This kind of case mostly concerns monopsony power, the lesser known cousin of monopoly power. The fighters say the U.F.C. is usually a monopsony, which is usually when there is usually one dominant buyer of a particular Great or service — in This kind of instance, the U.F.C. buying fighting services. So few monopsony cases reach trial of which each one is usually almost by definition precedent-setting.
“This kind of is usually an entirely novel case as far as I’m aware of,” said Marshall Steinbaum, an economics professor at the University of Utah. Most labor-related antitrust lawsuits concern things like anti-poaching agreements or disputes between companies, not workers suing employers. “There’s no generally accepted precedent about what constitutes damages arising by labor market monopsony,” Steinbaum said.
This kind of case could also hinge on the definition of damages. Rather than look at an individual fighter along with also argue of which illegal conduct by the U.F.C. suppressed his or her wages, the economic experts for the plaintiffs looked at the entire group of fighters along with also said the U.F.C.’s conduct suppressed their overall share of U.F.C. revenue.
While wage share is usually commonly used in professional sports, the U.F.C. argues This kind of is usually because unions representing athletes choose to bargain based on of which, not because there is usually any legal right to a specific share of wages. As the U.F.C. has grown, so has fighter income, the company’s lawyers say, showing of which fighters have benefited by the company’s conduct. If the judge allows the plaintiffs to make a wage share argument, of which will open the floodgates to class-action lawsuits across the country on This kind of basis, they warn.

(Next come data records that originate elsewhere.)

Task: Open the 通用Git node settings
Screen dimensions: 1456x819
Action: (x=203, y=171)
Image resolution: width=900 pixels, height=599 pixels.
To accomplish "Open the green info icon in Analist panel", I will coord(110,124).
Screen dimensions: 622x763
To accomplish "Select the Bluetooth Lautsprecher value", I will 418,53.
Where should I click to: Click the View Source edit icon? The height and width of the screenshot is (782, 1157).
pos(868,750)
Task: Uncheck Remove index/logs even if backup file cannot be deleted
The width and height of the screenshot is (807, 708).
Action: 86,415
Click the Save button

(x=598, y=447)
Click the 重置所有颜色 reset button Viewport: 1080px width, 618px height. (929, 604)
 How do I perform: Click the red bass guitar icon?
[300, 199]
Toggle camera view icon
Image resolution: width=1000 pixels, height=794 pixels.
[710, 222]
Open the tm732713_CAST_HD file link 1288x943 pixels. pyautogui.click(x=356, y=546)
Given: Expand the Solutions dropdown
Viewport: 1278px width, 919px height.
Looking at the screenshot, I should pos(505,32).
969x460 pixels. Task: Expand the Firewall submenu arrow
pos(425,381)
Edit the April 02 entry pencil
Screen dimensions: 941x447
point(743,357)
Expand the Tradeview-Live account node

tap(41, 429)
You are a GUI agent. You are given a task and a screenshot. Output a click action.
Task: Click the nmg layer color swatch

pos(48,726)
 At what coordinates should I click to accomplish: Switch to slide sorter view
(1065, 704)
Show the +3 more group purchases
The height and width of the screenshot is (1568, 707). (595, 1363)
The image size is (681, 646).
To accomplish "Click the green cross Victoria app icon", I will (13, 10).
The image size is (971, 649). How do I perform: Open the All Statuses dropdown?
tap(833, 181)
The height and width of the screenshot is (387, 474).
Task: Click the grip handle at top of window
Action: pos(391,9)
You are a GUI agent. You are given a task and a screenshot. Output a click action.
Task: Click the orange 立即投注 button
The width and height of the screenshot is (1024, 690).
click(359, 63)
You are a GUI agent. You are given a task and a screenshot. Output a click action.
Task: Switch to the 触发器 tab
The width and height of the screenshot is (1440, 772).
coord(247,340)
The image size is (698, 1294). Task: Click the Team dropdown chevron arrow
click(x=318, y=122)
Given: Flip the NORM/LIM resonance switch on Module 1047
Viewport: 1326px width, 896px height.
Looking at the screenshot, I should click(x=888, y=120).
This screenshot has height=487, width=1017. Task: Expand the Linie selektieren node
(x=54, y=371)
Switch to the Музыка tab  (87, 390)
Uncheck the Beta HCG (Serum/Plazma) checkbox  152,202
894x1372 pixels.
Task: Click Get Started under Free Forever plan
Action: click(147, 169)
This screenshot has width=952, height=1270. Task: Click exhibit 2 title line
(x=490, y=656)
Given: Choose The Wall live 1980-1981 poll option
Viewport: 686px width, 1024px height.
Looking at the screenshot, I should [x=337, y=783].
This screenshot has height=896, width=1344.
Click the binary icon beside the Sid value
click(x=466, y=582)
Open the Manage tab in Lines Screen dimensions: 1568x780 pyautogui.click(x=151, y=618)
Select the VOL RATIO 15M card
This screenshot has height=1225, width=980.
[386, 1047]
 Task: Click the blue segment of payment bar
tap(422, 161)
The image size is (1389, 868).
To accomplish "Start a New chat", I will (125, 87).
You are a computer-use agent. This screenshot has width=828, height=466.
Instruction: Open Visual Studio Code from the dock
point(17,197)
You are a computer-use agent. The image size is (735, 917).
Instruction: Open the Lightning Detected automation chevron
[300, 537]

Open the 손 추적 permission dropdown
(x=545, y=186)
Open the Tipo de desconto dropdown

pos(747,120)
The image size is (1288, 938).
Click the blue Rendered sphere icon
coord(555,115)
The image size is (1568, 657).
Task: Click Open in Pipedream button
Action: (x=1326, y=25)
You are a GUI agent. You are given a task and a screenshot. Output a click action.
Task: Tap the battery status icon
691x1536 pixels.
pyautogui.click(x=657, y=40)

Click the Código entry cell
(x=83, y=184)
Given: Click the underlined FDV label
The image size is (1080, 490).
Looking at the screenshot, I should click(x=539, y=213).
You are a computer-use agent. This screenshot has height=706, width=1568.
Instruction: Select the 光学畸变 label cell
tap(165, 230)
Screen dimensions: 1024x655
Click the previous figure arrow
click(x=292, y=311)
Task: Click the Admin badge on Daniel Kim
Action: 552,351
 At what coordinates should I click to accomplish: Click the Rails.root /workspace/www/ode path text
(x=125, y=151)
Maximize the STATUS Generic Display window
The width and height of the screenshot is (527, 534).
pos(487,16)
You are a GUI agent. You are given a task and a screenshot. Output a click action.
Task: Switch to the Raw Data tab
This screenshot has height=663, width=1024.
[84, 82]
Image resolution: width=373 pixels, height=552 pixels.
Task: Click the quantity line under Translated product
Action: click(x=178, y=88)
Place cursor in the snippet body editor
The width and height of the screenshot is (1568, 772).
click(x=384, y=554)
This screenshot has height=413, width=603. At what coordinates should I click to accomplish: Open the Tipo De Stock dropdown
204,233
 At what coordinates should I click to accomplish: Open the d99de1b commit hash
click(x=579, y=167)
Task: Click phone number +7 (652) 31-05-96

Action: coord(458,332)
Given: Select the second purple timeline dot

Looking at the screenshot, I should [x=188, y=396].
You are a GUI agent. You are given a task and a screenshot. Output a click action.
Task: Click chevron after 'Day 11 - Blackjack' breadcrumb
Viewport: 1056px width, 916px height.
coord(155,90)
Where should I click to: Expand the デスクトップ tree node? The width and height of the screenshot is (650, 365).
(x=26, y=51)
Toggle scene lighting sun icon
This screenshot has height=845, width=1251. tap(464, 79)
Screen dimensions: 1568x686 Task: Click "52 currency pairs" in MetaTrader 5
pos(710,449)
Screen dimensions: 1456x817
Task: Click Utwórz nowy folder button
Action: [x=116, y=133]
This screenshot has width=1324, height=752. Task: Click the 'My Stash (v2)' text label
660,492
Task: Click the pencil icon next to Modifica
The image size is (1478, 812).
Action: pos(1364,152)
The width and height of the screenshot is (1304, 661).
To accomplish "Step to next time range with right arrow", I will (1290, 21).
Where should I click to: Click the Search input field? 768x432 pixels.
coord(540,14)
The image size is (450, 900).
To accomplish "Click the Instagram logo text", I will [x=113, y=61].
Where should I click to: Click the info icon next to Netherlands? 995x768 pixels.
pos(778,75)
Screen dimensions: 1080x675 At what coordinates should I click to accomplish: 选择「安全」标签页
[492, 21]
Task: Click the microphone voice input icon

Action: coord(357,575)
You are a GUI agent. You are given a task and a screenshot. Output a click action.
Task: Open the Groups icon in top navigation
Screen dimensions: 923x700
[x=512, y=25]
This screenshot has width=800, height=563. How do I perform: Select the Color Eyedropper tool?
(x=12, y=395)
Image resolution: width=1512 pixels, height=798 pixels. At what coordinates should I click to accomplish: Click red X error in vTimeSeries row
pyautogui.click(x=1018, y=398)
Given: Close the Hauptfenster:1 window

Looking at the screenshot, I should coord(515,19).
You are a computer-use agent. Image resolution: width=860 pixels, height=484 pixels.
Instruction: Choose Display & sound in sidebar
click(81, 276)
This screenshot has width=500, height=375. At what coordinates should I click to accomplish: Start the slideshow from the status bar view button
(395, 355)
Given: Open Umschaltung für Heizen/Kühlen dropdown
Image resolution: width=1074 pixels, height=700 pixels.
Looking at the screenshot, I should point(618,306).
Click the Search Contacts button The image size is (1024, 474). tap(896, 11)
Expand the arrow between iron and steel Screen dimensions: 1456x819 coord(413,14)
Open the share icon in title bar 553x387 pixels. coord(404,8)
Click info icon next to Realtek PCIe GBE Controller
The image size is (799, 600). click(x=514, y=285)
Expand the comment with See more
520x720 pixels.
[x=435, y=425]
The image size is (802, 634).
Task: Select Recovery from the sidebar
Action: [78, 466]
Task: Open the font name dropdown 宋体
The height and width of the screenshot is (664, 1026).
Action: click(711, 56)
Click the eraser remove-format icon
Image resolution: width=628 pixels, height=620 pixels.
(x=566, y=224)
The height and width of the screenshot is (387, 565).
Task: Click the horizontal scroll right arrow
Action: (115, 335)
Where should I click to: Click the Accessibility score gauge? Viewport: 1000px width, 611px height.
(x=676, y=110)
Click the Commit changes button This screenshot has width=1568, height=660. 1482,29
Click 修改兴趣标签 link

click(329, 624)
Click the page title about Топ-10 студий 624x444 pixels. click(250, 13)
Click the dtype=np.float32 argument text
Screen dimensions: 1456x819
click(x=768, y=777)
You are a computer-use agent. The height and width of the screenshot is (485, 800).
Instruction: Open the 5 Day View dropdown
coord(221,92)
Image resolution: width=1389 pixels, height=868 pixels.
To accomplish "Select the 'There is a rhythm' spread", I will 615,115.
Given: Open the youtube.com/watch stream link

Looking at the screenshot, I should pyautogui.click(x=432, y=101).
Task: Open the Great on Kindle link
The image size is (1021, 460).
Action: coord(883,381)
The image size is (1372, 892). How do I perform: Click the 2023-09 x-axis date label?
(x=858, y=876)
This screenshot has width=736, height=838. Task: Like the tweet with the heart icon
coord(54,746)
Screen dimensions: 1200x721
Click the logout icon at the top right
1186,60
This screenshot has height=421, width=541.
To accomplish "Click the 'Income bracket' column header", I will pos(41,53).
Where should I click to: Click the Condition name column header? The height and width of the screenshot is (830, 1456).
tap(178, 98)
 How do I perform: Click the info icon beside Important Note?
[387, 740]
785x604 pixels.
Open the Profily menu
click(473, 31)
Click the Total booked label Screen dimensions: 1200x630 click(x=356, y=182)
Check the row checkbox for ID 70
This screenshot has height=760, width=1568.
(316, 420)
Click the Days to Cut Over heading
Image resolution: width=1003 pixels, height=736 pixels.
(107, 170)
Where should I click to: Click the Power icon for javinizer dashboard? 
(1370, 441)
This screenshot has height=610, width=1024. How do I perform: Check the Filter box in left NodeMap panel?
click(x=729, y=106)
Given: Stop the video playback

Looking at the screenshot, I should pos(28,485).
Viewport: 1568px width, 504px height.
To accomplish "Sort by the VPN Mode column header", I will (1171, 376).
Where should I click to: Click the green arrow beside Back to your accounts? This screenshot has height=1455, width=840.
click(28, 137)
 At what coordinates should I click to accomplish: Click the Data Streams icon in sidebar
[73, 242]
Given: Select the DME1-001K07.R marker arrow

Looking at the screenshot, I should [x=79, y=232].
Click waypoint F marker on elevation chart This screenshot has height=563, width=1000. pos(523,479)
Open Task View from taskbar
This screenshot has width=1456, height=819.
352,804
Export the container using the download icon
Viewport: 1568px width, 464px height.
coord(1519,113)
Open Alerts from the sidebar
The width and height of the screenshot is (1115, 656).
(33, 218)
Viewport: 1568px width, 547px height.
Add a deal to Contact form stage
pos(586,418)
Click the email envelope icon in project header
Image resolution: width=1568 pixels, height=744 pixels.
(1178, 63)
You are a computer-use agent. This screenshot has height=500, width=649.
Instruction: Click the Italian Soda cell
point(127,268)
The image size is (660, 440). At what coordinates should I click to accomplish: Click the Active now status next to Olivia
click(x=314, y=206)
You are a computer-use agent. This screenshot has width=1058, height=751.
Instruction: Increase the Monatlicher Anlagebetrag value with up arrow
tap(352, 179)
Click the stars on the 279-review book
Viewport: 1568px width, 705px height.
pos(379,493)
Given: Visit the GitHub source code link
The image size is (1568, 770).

“Whether inside sports industry or in various other industries, the courts — with Great reason — are not inside practice of telling market participants what percentage of revenue they must assign to compensation,” William A. Isaacson, a partner at Paul, Weiss along with also the lead counsel for the U.F.C., wrote in an email. He added of which doing so would certainly “serve as a harmful disincentive to ingenuity, risk-taking, along with also investment” along with also of which former fighters being unhappy with their compensation “does not equate to an antitrust violation nor is usually of which sufficient to demonstrate antitrust injury.”
various other lawyers disagree. Hiba Hafiz, a professor at Boston College Law School who worked for the plaintiffs earlier inside case, said the U.F.C.’s suggestion of which wage share is usually novel was simply “a litigation strategy.”
Sports labor markets are different by most various other labor markets, she said. In sports, “a direct relationship can be measured between athlete performance along with also revenue generated by the sports organization,” said Hafiz, generating wage share an appropriate metric. of which isn’t the case with, say, Subway sandwich makers or computer programmers. While their labor has value, of which is usually almost impossible to tie directly to a company’s overall revenue.